First, you love your friend in a romantic attitude. That’s fine. But you also know that he is in love with someone else, something that he seems to have explicitly told you. Even when he seems to know that you have romantic feeling for him. Or are you implying that he knows as you’ve yet to tell him so? But let’s assume that he does know. Yet he does not answer you in the positive, negative or anything way. He has not answer you directly, but have told you directly that he is in love with someone else. And from that point on, you seem to have revved up your actions, doing what you can to meet him, even when he is in a different state. You don’t write whether you meet him during your visits, but that you still make a point of going irregardless. You don’t write whether he is even happy to meet you, just that you have to go meet him.
So now the question; why are you still clinging onto this unrequited love? You know he loves someone else. He might know that you love him, but have told you that he loves someone else. And then you are still trying to meet him irregardless of his schedule, irregardless of how much he really wants to meet you.
So when did this ‘love’ of yours turn from centering onto him to centering on you? When did it matter more that you are in an unrequited love with your friend rather than what your friend wants?
You write that you love him more than life itself, but in the letter, it’s still about your ‘love’, and not him. How do you love someone more than life when you don’t even think about his side of this situation? Have you even asked him what he wants and not assumed that?
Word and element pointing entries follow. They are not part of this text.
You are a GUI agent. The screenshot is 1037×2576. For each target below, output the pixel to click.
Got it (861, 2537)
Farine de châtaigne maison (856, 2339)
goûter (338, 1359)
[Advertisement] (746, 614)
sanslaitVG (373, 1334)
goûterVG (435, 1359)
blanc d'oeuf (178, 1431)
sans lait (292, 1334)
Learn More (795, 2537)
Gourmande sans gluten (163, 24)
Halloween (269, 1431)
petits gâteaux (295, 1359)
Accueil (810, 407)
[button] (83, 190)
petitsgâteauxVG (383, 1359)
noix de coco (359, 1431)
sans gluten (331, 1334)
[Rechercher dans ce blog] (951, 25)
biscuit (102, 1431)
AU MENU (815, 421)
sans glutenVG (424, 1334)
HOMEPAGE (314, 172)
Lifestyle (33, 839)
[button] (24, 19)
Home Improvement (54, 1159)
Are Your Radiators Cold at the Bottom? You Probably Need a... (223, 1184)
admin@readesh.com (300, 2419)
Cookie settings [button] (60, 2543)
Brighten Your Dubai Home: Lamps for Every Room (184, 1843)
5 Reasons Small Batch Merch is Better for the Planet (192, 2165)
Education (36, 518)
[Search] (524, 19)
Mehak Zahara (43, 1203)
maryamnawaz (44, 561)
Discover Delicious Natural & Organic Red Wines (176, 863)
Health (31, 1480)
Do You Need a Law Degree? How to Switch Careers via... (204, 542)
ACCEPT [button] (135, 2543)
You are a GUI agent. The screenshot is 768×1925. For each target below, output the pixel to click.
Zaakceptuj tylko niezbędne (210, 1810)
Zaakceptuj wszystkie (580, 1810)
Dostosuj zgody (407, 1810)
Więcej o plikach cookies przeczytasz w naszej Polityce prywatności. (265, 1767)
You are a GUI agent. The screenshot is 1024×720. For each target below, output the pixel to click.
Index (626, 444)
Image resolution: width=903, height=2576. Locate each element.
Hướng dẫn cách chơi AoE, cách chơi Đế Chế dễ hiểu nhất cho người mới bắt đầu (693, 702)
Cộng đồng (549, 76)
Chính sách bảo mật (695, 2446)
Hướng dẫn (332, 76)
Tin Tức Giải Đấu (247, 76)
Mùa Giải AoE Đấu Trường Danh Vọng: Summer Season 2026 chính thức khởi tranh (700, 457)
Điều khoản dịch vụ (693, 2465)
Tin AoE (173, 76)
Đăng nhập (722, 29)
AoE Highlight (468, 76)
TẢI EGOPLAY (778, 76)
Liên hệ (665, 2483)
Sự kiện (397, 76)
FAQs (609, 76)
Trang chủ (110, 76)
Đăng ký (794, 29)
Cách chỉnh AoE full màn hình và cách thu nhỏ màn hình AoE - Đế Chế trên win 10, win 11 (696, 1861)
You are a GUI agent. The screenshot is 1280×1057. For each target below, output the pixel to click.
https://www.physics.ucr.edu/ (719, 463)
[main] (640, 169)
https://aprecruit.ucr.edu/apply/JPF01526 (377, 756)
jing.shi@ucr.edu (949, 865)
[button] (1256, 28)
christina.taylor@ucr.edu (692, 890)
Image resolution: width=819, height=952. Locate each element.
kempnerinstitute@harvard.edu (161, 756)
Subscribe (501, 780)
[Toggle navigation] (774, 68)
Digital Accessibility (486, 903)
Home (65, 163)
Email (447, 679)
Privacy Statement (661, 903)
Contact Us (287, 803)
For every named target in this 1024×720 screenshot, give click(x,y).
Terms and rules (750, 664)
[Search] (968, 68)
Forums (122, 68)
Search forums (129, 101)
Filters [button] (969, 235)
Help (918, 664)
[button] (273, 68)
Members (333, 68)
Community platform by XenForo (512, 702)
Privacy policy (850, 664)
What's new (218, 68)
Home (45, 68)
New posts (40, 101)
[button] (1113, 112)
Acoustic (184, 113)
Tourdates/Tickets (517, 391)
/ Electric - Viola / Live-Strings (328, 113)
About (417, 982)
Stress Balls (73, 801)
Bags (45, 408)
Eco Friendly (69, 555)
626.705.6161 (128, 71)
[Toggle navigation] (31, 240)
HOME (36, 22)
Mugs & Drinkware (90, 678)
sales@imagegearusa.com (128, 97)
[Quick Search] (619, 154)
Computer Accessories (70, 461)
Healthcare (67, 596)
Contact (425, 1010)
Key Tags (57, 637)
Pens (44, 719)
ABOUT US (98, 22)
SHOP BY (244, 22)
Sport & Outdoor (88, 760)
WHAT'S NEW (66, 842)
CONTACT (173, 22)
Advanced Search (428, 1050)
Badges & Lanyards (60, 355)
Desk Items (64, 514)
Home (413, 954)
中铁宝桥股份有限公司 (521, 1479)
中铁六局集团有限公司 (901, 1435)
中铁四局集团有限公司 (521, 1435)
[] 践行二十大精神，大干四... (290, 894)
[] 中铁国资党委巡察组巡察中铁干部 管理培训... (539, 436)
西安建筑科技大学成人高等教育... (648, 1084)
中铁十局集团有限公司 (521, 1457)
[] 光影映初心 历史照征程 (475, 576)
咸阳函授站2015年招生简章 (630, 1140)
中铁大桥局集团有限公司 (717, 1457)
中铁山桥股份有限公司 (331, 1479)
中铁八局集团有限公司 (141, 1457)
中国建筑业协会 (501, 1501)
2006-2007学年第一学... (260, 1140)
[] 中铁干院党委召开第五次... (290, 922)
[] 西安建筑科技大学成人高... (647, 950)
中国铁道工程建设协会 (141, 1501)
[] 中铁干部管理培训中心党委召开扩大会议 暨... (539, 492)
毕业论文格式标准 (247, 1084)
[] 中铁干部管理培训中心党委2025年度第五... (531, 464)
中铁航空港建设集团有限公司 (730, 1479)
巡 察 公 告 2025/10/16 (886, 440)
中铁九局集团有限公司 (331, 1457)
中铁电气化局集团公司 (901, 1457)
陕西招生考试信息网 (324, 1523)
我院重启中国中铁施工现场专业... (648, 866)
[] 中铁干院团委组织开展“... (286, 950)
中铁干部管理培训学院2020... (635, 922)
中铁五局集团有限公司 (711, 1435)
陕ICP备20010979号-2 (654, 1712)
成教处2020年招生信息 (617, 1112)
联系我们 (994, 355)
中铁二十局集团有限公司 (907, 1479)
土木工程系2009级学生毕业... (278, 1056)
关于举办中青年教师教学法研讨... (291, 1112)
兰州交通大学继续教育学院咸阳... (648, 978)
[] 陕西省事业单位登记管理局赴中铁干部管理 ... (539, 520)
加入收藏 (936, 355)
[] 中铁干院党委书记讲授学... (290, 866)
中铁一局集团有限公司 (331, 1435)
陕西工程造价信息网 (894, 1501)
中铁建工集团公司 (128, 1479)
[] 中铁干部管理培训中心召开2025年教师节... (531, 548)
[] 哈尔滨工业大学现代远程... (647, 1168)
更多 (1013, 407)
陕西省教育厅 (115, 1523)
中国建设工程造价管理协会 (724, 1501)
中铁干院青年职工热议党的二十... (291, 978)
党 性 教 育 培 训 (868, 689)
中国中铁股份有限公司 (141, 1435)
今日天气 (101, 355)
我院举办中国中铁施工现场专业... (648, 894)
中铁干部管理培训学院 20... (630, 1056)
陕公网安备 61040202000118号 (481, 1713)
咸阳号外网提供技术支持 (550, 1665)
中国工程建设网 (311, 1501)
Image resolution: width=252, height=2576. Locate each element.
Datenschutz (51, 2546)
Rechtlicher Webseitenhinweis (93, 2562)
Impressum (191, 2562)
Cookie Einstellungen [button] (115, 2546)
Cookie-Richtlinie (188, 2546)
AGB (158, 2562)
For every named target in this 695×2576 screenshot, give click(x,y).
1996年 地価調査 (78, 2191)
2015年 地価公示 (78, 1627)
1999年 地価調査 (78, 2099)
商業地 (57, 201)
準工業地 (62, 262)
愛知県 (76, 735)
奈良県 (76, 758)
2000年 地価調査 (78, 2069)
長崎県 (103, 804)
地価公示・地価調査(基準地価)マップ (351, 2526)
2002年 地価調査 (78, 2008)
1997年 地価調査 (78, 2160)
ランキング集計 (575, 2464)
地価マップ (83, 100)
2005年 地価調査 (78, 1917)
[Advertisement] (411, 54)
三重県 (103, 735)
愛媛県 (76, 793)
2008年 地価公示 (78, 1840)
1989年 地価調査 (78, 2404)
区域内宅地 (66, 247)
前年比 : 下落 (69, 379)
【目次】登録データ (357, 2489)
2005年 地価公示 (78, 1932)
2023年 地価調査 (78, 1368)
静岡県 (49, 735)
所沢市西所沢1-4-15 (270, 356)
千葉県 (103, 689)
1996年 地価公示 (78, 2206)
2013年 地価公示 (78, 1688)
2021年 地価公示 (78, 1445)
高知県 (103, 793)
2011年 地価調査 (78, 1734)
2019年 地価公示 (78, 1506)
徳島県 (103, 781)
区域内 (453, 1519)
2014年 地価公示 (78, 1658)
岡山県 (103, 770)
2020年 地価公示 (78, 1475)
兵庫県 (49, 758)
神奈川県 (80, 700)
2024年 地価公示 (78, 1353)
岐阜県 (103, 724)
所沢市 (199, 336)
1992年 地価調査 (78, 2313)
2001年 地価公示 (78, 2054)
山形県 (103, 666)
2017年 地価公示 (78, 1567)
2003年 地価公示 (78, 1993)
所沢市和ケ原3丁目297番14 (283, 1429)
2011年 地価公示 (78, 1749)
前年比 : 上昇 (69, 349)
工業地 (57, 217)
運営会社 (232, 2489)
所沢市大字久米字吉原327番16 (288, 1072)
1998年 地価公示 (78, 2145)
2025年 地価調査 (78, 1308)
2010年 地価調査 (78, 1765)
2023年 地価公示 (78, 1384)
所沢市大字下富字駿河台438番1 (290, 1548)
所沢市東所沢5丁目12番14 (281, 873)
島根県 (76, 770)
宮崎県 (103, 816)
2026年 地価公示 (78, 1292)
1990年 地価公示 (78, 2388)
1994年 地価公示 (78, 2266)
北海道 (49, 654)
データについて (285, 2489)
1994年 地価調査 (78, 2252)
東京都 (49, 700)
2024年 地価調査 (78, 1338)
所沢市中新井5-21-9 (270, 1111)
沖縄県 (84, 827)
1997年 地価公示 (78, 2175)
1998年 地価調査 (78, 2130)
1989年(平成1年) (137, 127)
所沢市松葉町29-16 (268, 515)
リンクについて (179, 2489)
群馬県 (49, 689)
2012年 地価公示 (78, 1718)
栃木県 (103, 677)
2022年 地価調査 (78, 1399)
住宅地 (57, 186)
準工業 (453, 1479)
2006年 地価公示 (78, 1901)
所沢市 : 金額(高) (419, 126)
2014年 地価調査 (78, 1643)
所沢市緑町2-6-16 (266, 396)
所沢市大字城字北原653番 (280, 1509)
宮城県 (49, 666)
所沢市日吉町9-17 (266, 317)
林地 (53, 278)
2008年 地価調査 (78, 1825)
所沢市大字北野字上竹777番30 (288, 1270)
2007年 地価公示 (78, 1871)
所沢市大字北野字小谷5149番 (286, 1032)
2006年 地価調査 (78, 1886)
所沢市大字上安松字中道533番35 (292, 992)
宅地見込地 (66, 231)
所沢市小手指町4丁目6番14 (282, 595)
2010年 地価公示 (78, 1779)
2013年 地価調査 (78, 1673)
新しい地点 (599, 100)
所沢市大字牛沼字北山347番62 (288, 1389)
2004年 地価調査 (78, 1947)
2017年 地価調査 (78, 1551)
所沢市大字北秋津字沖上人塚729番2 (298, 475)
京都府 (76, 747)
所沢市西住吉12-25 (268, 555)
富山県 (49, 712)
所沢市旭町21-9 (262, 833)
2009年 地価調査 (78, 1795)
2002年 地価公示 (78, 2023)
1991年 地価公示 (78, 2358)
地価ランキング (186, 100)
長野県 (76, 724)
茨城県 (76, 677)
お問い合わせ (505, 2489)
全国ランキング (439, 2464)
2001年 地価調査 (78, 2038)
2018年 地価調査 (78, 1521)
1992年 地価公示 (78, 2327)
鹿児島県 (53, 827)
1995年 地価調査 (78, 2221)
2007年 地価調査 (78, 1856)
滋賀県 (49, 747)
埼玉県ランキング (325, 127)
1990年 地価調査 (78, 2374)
You also write that you can’t give this up, but have you even tried, really tried, to distance yourself away from him? Of course, it’ll hurt in the beginning as you are mourning a loss, but it’s not just about you giving up this unrequited love, it’s about you respecting your friend’s wish of remaining friends as he chose to love someone else. So should you persist in allowing yourself to obsess over this unrequited love, you might just lose a friend. After all, it’s not that you can’t give it up, it’s that you won’t give it up. You haven’t even tried to moved on.
You tell yourself he is your everything and when you place someone on so high a pedestal, you don’t want to tear down the great illusion. You created a story of you loving a person whose been there for you, someone who knows some of your past, someone you can share things with, someone who support you, care for you and you don’t want to let go of that story. No one wants to let go of the great stories that they tell themselves as they try to make sense of the world that they inhabit. But when those stories involved actors who doesn’t want to take on certain roles, then you have a decision to make. Continued the story as is, or end the story.
In your case, it’s best to end the story. Your friend did not response to your feelings, but instead told you that he was in love with someone else. That was an implicit response, telling you that he doesn’t share the same feelings as you do. But the story you wove for yourself was so powerful that you became lost in it so you don’t want to end it. You want to continue this lovely story of a great person who might answer to your feelings one day. But that might never happen as it’s not even happening now.
It’s time to end this story. You can do it, you can do the hard thing of letting go.